Start of Available data

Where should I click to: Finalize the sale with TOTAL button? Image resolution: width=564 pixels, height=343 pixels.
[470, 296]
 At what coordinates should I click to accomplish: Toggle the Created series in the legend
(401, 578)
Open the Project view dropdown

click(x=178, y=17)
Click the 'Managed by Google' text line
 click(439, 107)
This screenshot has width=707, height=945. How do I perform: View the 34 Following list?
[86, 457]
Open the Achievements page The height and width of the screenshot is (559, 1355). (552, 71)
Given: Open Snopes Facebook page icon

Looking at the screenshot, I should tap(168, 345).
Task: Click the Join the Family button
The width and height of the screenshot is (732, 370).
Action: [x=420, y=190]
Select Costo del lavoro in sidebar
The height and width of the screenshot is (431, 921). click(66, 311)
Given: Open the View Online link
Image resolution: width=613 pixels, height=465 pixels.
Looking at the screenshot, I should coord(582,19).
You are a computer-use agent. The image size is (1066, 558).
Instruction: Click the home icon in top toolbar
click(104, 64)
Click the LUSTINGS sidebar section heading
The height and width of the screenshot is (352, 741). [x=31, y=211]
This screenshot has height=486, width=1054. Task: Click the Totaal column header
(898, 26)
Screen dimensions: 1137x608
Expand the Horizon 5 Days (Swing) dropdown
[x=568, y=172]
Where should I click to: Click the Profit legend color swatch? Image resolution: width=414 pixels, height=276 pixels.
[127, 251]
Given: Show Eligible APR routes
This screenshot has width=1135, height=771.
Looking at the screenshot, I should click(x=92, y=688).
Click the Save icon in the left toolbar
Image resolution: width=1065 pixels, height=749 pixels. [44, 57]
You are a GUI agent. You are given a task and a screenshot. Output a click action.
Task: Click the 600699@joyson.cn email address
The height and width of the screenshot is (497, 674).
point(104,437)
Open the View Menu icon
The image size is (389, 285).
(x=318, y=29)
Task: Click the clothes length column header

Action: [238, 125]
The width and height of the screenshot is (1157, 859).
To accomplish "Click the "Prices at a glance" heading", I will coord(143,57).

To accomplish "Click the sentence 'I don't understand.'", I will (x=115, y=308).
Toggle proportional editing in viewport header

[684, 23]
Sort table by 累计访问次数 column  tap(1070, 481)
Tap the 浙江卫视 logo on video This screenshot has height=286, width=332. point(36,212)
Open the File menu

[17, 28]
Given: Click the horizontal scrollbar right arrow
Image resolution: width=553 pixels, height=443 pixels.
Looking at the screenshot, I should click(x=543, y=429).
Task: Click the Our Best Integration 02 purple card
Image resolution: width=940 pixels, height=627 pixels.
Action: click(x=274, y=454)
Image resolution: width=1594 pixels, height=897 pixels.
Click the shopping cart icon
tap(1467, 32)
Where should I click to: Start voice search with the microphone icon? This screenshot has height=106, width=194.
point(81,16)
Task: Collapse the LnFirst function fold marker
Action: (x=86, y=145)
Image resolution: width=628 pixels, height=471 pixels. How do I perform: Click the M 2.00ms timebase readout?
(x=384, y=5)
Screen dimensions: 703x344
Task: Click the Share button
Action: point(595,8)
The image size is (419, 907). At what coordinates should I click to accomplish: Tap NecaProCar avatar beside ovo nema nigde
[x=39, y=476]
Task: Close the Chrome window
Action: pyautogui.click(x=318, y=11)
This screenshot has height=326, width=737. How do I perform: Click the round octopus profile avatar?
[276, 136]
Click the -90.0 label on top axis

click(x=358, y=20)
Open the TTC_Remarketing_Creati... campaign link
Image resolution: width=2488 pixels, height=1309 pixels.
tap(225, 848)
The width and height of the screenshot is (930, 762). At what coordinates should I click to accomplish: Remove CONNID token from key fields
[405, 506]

End of Available data

About this exercise: I'd like every record written out exactly as given.

Answer for the task:
Where should I click to: Finalize the sale with TOTAL button? Image resolution: width=564 pixels, height=343 pixels.
[470, 296]
 At what coordinates should I click to accomplish: Toggle the Created series in the legend
(401, 578)
Open the Project view dropdown

click(x=178, y=17)
Click the 'Managed by Google' text line
 click(439, 107)
This screenshot has width=707, height=945. How do I perform: View the 34 Following list?
[86, 457]
Open the Achievements page The height and width of the screenshot is (559, 1355). (552, 71)
Given: Open Snopes Facebook page icon

Looking at the screenshot, I should tap(168, 345).
Task: Click the Join the Family button
The width and height of the screenshot is (732, 370).
Action: [x=420, y=190]
Select Costo del lavoro in sidebar
The height and width of the screenshot is (431, 921). click(66, 311)
Given: Open the View Online link
Image resolution: width=613 pixels, height=465 pixels.
Looking at the screenshot, I should coord(582,19).
You are a computer-use agent. The image size is (1066, 558).
Instruction: Click the home icon in top toolbar
click(104, 64)
Click the LUSTINGS sidebar section heading
The height and width of the screenshot is (352, 741). [x=31, y=211]
This screenshot has height=486, width=1054. Task: Click the Totaal column header
(898, 26)
Screen dimensions: 1137x608
Expand the Horizon 5 Days (Swing) dropdown
[x=568, y=172]
Where should I click to: Click the Profit legend color swatch? Image resolution: width=414 pixels, height=276 pixels.
[127, 251]
Given: Show Eligible APR routes
This screenshot has width=1135, height=771.
Looking at the screenshot, I should click(x=92, y=688).
Click the Save icon in the left toolbar
Image resolution: width=1065 pixels, height=749 pixels. [44, 57]
You are a GUI agent. You are given a task and a screenshot. Output a click action.
Task: Click the 600699@joyson.cn email address
The height and width of the screenshot is (497, 674).
point(104,437)
Open the View Menu icon
The image size is (389, 285).
(x=318, y=29)
Task: Click the clothes length column header

Action: [238, 125]
The width and height of the screenshot is (1157, 859).
To accomplish "Click the "Prices at a glance" heading", I will coord(143,57).

To accomplish "Click the sentence 'I don't understand.'", I will (x=115, y=308).
Toggle proportional editing in viewport header

[684, 23]
Sort table by 累计访问次数 column  tap(1070, 481)
Tap the 浙江卫视 logo on video This screenshot has height=286, width=332. point(36,212)
Open the File menu

[17, 28]
Given: Click the horizontal scrollbar right arrow
Image resolution: width=553 pixels, height=443 pixels.
Looking at the screenshot, I should click(x=543, y=429).
Task: Click the Our Best Integration 02 purple card
Image resolution: width=940 pixels, height=627 pixels.
Action: click(x=274, y=454)
Image resolution: width=1594 pixels, height=897 pixels.
Click the shopping cart icon
tap(1467, 32)
Where should I click to: Start voice search with the microphone icon? This screenshot has height=106, width=194.
point(81,16)
Task: Collapse the LnFirst function fold marker
Action: (x=86, y=145)
Image resolution: width=628 pixels, height=471 pixels. How do I perform: Click the M 2.00ms timebase readout?
(x=384, y=5)
Screen dimensions: 703x344
Task: Click the Share button
Action: point(595,8)
The image size is (419, 907). At what coordinates should I click to accomplish: Tap NecaProCar avatar beside ovo nema nigde
[x=39, y=476]
Task: Close the Chrome window
Action: pyautogui.click(x=318, y=11)
This screenshot has height=326, width=737. How do I perform: Click the round octopus profile avatar?
[276, 136]
Click the -90.0 label on top axis

click(x=358, y=20)
Open the TTC_Remarketing_Creati... campaign link
Image resolution: width=2488 pixels, height=1309 pixels.
tap(225, 848)
The width and height of the screenshot is (930, 762). At what coordinates should I click to accomplish: Remove CONNID token from key fields
[405, 506]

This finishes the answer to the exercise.